El presidente del Gobierno español, Pedro Sánchez, anunció durante su intervención en la Cumbre Mundial de Gobiernos 2026 en Dubái que su administración propondrá una prohibición del acceso a redes sociales para menores de 16 años, como parte de un paquete de medidas destinadas a proteger a los jóvenes frente a contenidos dañinos y abusos en el entorno digital.
Según Sánchez, redes sociales como TikTok, Instagram, Facebook o X se han convertido en espacios donde se ignoran las leyes y se toleran abusos, desinformación y otros riesgos —por lo que considera necesario implementar una regulación más estricta.
Detalles de la iniciativa
La medida prohibirá el acceso a plataformas de redes sociales a menores de 16 años, con el objetivo de protegerlos de adicción, abuso, pornografía, violencia y manipulación en línea.
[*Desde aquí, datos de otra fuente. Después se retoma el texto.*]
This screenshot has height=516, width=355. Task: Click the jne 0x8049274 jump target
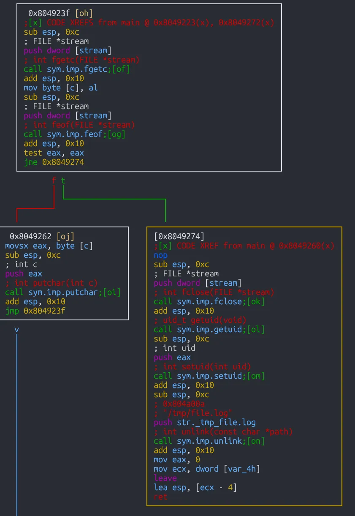click(63, 162)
Se exigirá a las plataformas que adopten sistemas eficaces de verificación de edad, más allá de simples casillas donde los usuarios declaran su fecha de nacimiento.
La propuesta forma parte de un proyecto de ley que se presentará ante el Parlamento español, y que contempla también responsabilizar legalmente y penalmente a los ejecutivos y plataformas que no retiren contenidos de odio o ilegales.
El plan incluye medidas para criminalizar la manipulación de algoritmos y la amplificación de contenido ilegal, además de sistemas de trazabilidad como la denominada “huella de odio y polarización”.
Contexto internacional y comparaciones
España se suma a una tendencia global de países que están revisando la regulación del acceso de menores a redes sociales. Por ejemplo, Australia implementó en diciembre de 2025 una prohibición similar para menores de 16 años, obligando a las grandes plataformas a eliminar millones de cuentas de usuarios que incumplen esa edad mínima.
Además, Francia y otros países europeos están considerando o implementando normas parecidas, aunque con diferentes umbrales de edad o condiciones de acceso.
Reacciones y debate
La propuesta ha generado opiniones divididas incluso dentro de las fuerzas políticas españolas. Algunos sectores ven la iniciativa como una protección necesaria para la salud mental y seguridad de los menores, mientras que otros consideran que la medida es compleja de aplicar y puede tener efectos no deseados en libertad de expresión y vigilancia digital.
Expertos en derechos digitales han advertido que la efectividad de prohibir el acceso puede depender fuertemente de la capacidad real de verificación de edad y que sin ello los menores podrían eludir las restricciones.
Próximos pasos
La propuesta será debatida en el Parlamento español en las próximas semanas como parte de una reforma más amplia de la ley de protección de menores en internet. Su éxito dependerá de la negociación política entre partidos y de la capacidad de las plataformas para cumplir con los mecanismos de verificación y control previstos.